Abstract

An individual’s opinions about media bias derive from their own independent assessment of media outputs combined with peer pressure from networked political allies and opponents. Here we generalize previous idealized, probabilistic models of the perception formation process, based on a network of Bayesian learners inferring the bias of a coin, by introducing obdurate agents (partisans), whose opinions stay fixed. It is found that even one partisan destabilizes an allies-only network, stopping it from achieving asymptotic learning and forcing persuadable agents to vacillate indefinitely (turbulent nonconvergence) between the true coin bias θ0 and the partisan’s belief θp. The dwell time td at the partisan’s belief increases, as the partisan fraction f increases, and decreases, when multiple partisans disagree amongst themselves.

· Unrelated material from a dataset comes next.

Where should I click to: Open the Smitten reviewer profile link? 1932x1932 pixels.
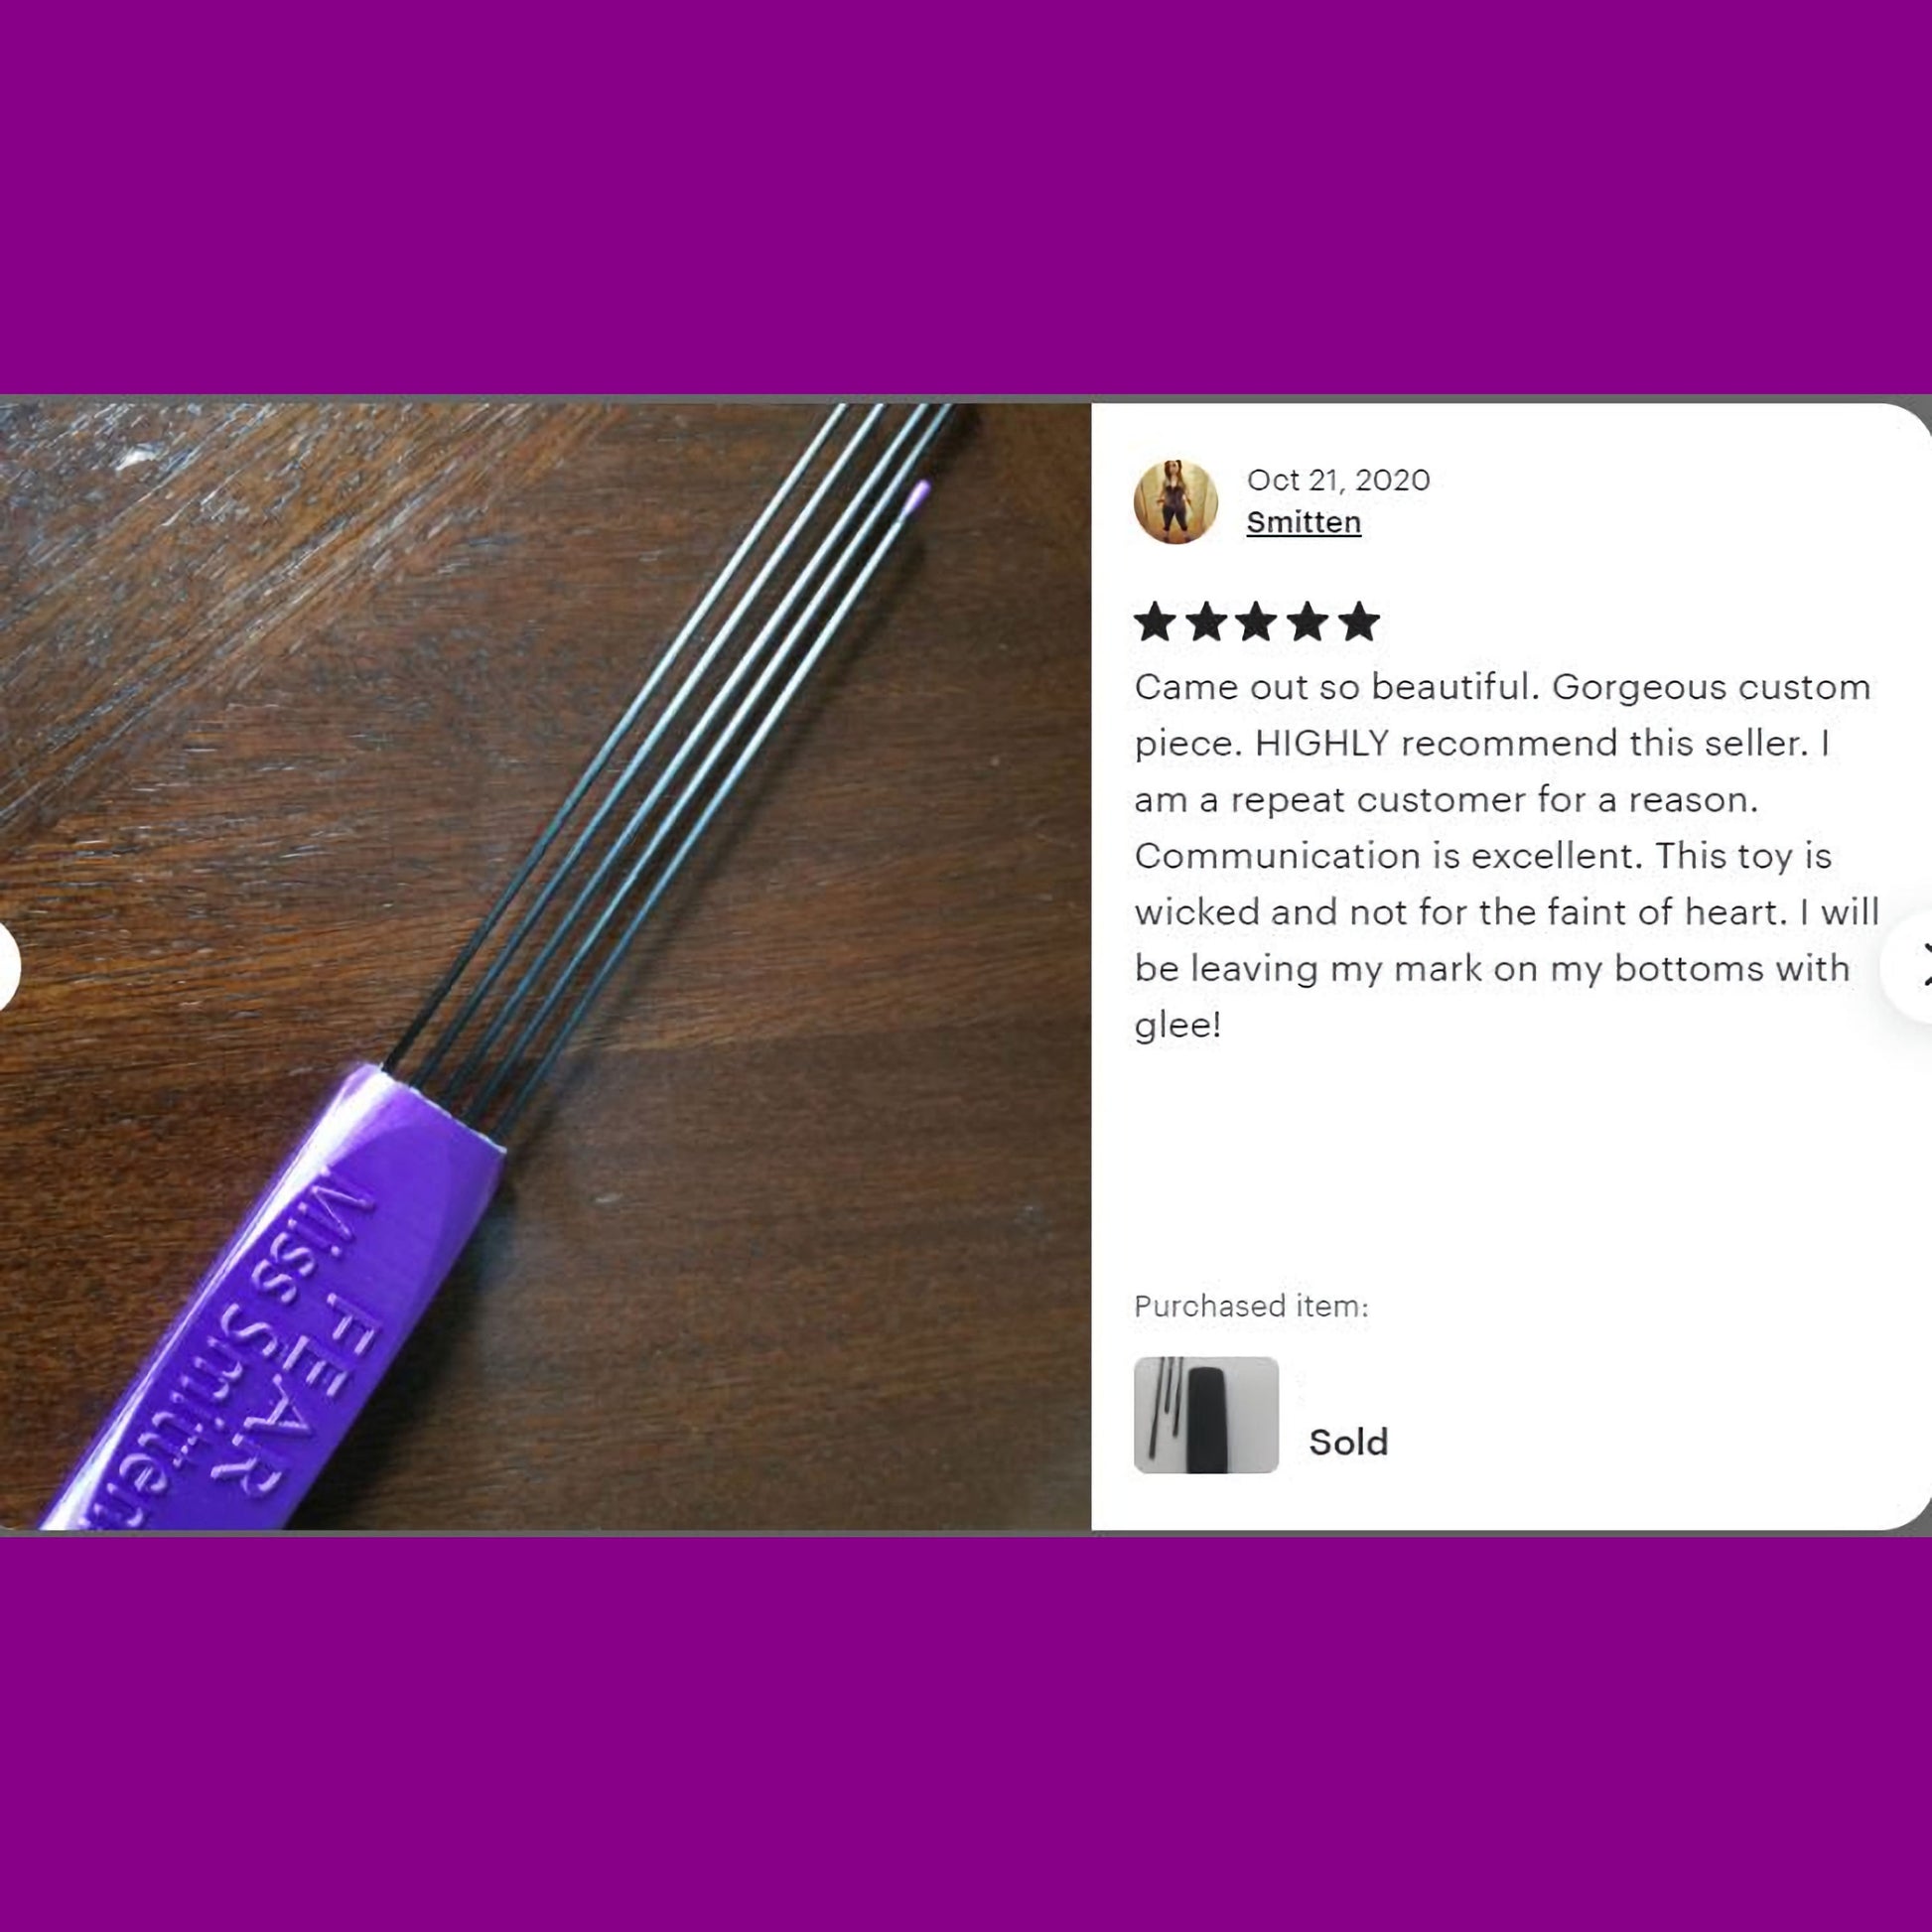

In opponents-only networks, asymptotic learning occurs, whether or not partisans are present. However, the counterintuitive tendency to reach wrong conclusions first, identified in previous work with zero partisans, does not persist in general for θ0≠θp in complete networks; it is a property of sparsely connected systems (e.g. Barabási–Albert networks with attachment parameter ≲10). In mixed networks containing allies and opponents, partisans drive counterintuitive outcomes, which depend sensitively, on where they reside. A strongly balanced triad exhibits intermittency with a partisan (sudden transitions between long intervals of static beliefs and turbulent nonconvergence) and asymptotic learning without a partisan. Counterintuitively, in an unbalanced triad, one of the persuadable agents achieves asymptotic learning at θ0, when the partisan is located favorably, but is driven away from θ0, when there is no partisan. The above results are interpreted briefly in terms of the social science theory of structural balance.